PRIVATE CREDIT
2025 Year-in-Review
In 2025, the private credit market was marked by competition, compression, and “mandate drift”. The market continued to grapple with the downstream effects of prolonged deal-flow scarcity. After some recent years of subdued transaction activity, expectations for a meaningful rebound once again increased. While deal momentum began to improve modestly in late summer, the overall year appeared to reinforce a defining dynamic: too much capital pursuing too few opportunities.
The most visible consequence has been a broad down-market migration across the lending ecosystem. Upper-middle-market lenders increasingly pursued lower-middle-market transactions; lower-middle-market lenders pushed further into small-business credit; and firms historically anchored to strict deal-size thresholds quietly revised their mandates. Minimum transaction sizes declined, sponsor-only requirements softened, and return hurdles once treated as immovable were reset in response to competitive pressure.
This mandate flexibility was mirrored in underwriting behavior. What began in prior years as selective decisions, such as entertaining story credits or offering modest covenant relief, accelerated in 2025. Pricing compressed further, structural protections weakened, and lenders showed increased willingness to concede on terms in order to remain active.
From CriticalPoint’s perspective, these shifts reflect not a temporary aberration, but a late-cycle competitive response to sustained capital oversupply. While the market’s gradual pickup toward year-end offered signs of stabilization, the dominant theme of 2025 was clear: competition intensified faster than fundamentals improved.
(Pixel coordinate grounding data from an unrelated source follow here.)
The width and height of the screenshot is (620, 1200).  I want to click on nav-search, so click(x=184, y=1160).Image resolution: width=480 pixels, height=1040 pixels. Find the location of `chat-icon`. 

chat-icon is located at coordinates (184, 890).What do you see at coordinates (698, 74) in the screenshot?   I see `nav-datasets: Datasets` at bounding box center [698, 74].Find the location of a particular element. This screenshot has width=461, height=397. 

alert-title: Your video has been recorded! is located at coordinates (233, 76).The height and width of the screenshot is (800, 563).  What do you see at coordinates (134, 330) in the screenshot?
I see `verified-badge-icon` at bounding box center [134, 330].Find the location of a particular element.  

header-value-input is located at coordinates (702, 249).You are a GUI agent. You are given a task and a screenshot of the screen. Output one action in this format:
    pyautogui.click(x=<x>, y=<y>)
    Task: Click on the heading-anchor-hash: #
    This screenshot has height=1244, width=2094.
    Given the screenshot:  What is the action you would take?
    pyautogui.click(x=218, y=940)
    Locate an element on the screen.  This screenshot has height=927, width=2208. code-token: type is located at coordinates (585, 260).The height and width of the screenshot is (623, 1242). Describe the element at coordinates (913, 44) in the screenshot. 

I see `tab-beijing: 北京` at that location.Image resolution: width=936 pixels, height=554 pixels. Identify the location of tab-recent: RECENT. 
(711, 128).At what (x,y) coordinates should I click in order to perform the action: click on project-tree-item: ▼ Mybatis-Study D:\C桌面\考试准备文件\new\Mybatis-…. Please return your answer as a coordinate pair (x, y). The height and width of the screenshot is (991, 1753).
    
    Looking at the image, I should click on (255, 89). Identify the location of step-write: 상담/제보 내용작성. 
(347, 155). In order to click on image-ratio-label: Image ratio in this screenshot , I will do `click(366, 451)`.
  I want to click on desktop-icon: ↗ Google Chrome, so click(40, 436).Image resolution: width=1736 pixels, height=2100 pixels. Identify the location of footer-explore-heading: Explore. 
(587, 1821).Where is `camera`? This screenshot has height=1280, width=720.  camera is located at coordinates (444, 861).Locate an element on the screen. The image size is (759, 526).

Amidst this intensity, private credit was not alone in seeing increased effectiveness as we leveraged AI-driven workflows into a material force-multiplier. This constant self-improvement is nothing new to us, but the impact we saw this year wasn’t theoretical: it was visible in how our team crafted narratives, sharpened diligence packages, and created more compelling materials for both lenders and buyers.
As the private credit market begins 2026, success hinges less on access to capital and more on discipline, underwriting rigor, and clarity of mandate—particularly as flexibility, once a differentiator, becomes increasingly commoditized.